• **Aim**
Echo every line of these records word for word, leaving out the pictures.

Stored dataset records:
Start

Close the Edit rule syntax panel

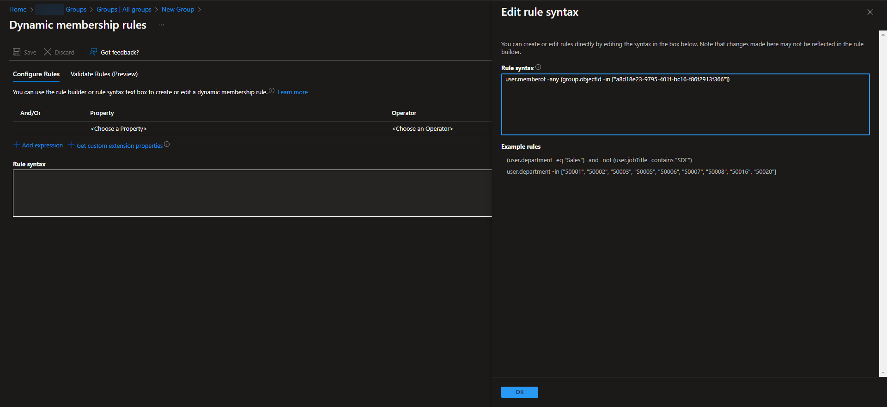[x=870, y=12]
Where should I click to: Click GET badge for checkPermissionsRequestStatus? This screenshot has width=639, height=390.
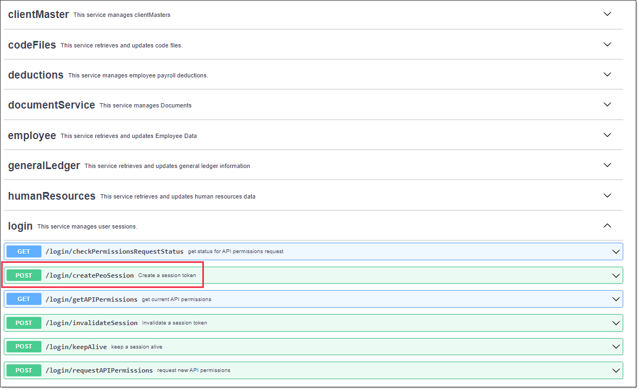pos(24,251)
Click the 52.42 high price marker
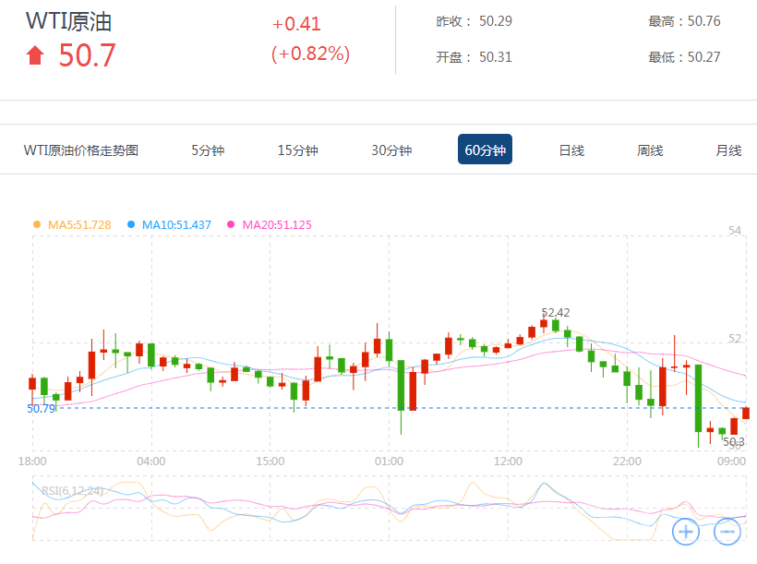 click(555, 313)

End

• **Response to this exercise**
Close the Edit rule syntax panel

[x=870, y=12]
Where should I click to: Click GET badge for checkPermissionsRequestStatus? This screenshot has width=639, height=390.
pos(24,251)
Click the 52.42 high price marker
 click(555, 313)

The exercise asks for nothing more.